Given information

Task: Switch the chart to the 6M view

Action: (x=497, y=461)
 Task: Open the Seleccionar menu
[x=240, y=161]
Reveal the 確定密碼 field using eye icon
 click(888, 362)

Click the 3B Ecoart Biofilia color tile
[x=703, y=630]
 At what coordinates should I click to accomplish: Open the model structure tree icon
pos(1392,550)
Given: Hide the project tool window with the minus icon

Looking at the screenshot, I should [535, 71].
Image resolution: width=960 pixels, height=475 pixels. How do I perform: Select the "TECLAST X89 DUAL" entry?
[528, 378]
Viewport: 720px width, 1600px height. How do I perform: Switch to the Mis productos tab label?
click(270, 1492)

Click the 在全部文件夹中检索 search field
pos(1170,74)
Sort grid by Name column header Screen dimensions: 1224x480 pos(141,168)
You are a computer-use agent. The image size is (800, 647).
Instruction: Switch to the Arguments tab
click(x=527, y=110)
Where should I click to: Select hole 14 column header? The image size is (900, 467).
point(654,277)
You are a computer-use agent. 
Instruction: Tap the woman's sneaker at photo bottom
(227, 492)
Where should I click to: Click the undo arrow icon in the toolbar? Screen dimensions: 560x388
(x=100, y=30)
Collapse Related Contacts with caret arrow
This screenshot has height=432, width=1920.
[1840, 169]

Exercise
Find how many lines of the listing hold "computer" and give the number by itself.

Answer box
2